▶ [Instructions to follow]:
Answer these questions from the softirq patch thread:
1. Against which kernel version was the patch made?
2. Which disabled tasklet was ksoftirqd repeatedly handling when the machine deadlocked?
3. What happens to CPU idle time when the module is inserted into a 2.4.x machine?

# Start of Text to read

Hi all,
Attached is a patch i use to get my sparc LX to boot (against 2.4.14).
Without it the SUN does not work. I'm not sure if this is the right way to
fix it, but i fail to see way softirq should be raised again if there are no
enabled tasklets left. Am i missing anything?
The SUN got in a deadlock. The schedule() function didn't return
execution to spawn_ksoftirqd, because ksoftirqd kept on doing do_softirqd to
handle a disabled tasklet (sun_kbd_bh).
Both my i386 and sun4m seem to run stable with this patch.
me
diff -ruN linux-2.4.14/kernel/softirq.c linux/kernel/softirq.c
--- linux-2.4.14/kernel/softirq.c Thu Nov 8 15:58:24 2001
+++ linux/kernel/softirq.c Thu Nov 8 15:59:40 2001
@@ -193,10 +193,9 @@
if (!test_and_clear_bit(TASKLET_STATE_SCHED, &t->state))
BUG();
t->func(t->data);
- tasklet_unlock(t);
- continue;
}
tasklet_unlock(t);
+ continue;
}
local_irq_disable();
On Thursday 08 November 2001 17:36, Mathijs Mohlmann wrote:
> Attached is a patch i use to get my sparc LX to boot (against 2.4.14).
> Without it the SUN does not work. I'm not sure if this is the right way to
> fix it, but i fail to see way softirq should be raised again if there are
> no enabled tasklets left. Am i missing anything?
Oke, forget that last patch :(
There is however -i feel- an issue to be addressed here. To clarify i wrote a
module. Here it is:
#define MODULE
#include <linux/sched.h>
#include <linux/module.h>
#include <linux/interrupt.h>
void
dummy_lockit(unsigned long nill)
{
printk("doing the lockit\n");
return;
}
DECLARE_TASKLET_DISABLED(lockit, dummy_lockit, 0);
int
init_module(void)
{
printk("going to lock\n");
tasklet_schedule(&lockit);
return(0);
}
void
cleanup_module(void)
{
tasklet_enable(&lockit);
set_current_state(TASK_INTERRUPTIBLE);
schedule_timeout(5*HZ); /* some time to do dummy_lockit */
printk("bye\n");
}
When you insert this in a 2.4.x machine, the CPU ide time will go to 0%. (and
your kernel will be tained ;). When the idletask is trying to boot your
system, this is bad.
Looking at kernel/softirq.c tasklet_action: i don't see:
a) why we have to retry to run a tasklet that is already runnning.

# End of Text to read
# Start of Dataset content

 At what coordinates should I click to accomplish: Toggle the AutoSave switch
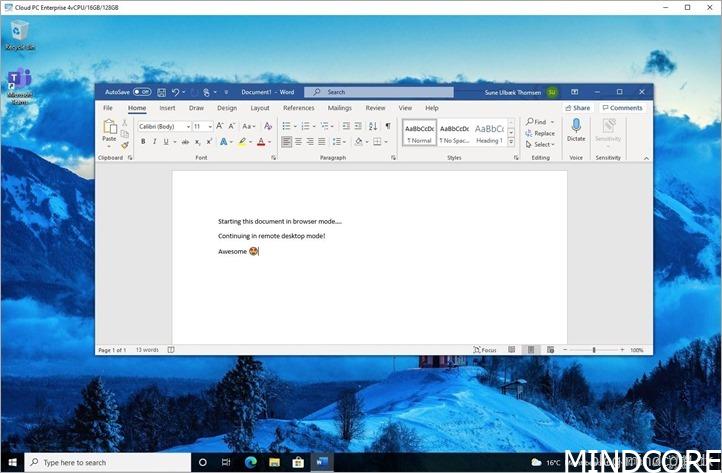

# End of Dataset content

▶ [Exercise output]:
1. 2.4.14
2. sun_kbd_bh
3. It goes to 0%.